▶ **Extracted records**

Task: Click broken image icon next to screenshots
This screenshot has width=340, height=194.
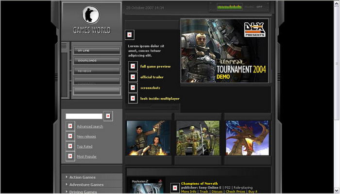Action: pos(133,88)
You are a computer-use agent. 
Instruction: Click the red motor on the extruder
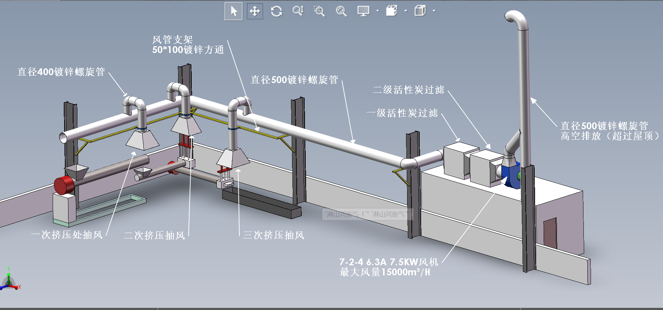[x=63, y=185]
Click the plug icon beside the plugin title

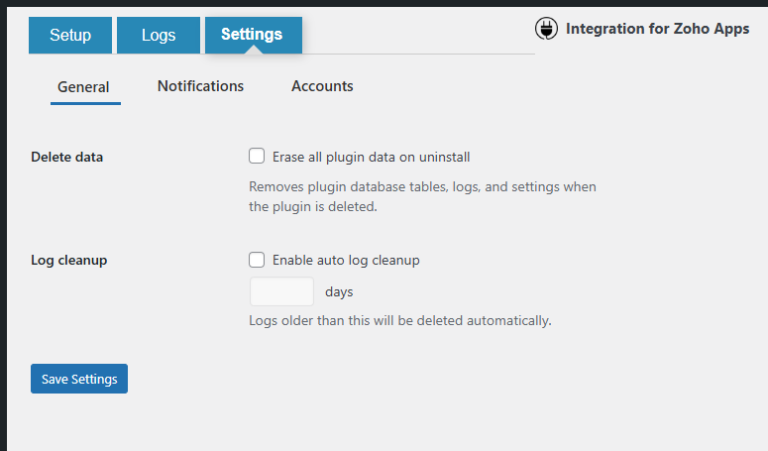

▶ **EXERCISE REQUIREMENTS**
Each record above should be duplicated word for word, with no pictures included.

▶ **OUTPUT FOR THIS EXERCISE**
Task: Click broken image icon next to screenshots
This screenshot has width=340, height=194.
Action: pos(133,88)
You are a computer-use agent. 
Instruction: Click the red motor on the extruder
[x=63, y=185]
Click the plug icon beside the plugin title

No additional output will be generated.